Wishes To Fulfill highlights like “Angel,” “Baseball Player,” and “Water Pressure,” feel like Another Michael putting all of their songwriting craftsmanship to creating songs that will be stuck in your head after one chorus. Then, Pick Me Up, Turn Me Upside down takes that same knack for melody and applies it to left turns like the hypnotic quasi-krautrock of “I’ve Come Around”, the sparse balladry of “Pick Me Up, Turn Me Upside Down”), or the pulsating synth explorations of “Diners Spoon.” And throughout both releases, Doherty’s conversational lyricism matches the music’s unbridled creativity.

It’s clear from Doherty’s words throughout the two records that the importance Another Michael prescribes to music truly permeates their existence. It’s the lens through which they see the world, coloring both the smallest most mundane moments and the biggest and most impactful. Doherty draws vignettes of everyday life and innermost emotions with equal attention to detail, often grappling with living in an increasingly chaotic and overwhelming world. “There’s motifs that point to an underlying ‘American’ theme,” explains Sebastiano. “American cities, baseball, Disney, capitalism–and all the anxieties that go along with existing in a society that is proud of itself for what’s on the surface, and exhausted by its difficulties underneath. I think the reality is that our experience in life is largely an American one but for obvious reasons it’s kinda off-putting to attach America to our identity, and I think that’s how a lot of people feel despite having no choice but to participate in it. I think we love music because we can turn to our favorite songs to be there for us during the trials and triumphs of this mandatory American world.”

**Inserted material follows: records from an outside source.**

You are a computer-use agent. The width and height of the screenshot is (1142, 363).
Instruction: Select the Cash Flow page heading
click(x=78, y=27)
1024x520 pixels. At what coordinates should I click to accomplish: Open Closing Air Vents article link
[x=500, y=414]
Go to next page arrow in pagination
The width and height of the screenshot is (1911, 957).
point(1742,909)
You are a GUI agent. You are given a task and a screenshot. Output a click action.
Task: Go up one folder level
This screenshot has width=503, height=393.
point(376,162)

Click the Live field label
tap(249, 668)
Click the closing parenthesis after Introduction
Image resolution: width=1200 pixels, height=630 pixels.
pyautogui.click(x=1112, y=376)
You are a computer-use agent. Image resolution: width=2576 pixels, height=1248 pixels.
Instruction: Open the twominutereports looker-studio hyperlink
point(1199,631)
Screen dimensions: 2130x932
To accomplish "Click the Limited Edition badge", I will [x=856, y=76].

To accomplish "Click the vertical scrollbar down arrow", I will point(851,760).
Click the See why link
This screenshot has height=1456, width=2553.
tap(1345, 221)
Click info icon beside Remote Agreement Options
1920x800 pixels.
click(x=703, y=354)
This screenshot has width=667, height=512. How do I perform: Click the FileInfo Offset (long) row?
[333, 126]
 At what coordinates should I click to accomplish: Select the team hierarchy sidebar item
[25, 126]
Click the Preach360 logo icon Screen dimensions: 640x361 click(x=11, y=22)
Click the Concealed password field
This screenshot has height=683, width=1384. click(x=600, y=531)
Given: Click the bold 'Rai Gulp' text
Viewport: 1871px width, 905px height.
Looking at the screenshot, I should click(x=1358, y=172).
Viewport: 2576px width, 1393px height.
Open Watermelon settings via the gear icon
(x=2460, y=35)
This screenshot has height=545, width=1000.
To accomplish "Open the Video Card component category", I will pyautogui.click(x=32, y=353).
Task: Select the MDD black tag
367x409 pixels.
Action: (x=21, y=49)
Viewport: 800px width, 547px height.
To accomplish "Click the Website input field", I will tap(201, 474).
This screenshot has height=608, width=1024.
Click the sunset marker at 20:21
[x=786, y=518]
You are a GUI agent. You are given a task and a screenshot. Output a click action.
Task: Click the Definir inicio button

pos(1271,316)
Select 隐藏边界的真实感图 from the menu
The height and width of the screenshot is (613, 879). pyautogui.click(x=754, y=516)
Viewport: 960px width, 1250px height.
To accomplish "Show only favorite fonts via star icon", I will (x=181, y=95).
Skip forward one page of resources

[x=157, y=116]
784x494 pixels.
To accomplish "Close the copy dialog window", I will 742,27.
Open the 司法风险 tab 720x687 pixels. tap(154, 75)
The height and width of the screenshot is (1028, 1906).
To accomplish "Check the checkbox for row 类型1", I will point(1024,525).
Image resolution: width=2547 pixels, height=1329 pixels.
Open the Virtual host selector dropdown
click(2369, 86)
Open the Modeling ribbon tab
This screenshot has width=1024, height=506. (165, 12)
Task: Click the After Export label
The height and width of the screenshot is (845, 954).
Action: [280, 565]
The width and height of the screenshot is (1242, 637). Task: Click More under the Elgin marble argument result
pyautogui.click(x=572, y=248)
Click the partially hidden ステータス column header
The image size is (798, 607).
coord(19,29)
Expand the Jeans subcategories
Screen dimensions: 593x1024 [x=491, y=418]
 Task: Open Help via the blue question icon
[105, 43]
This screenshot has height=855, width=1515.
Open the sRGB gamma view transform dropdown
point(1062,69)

Another Michael’s adoration for music allows for the simple satisfaction of finding that solace, but it also  taps into something deeper, something connective. “Music feels like a medium of communication,” says Sebastiano, “It’s not a purposeful decision to talk about music in our songs but it just inherently means so much to us. If something makes your heart sing, the audience is going to hear it.” On Wishes To Fulfill and Pick Me Up, Turn Me Upside Down, the band didn’t set out to capture the all encompassing, existential value of music, but they did contribute to it–offering more songs to the world and with them chances to create one of those moments.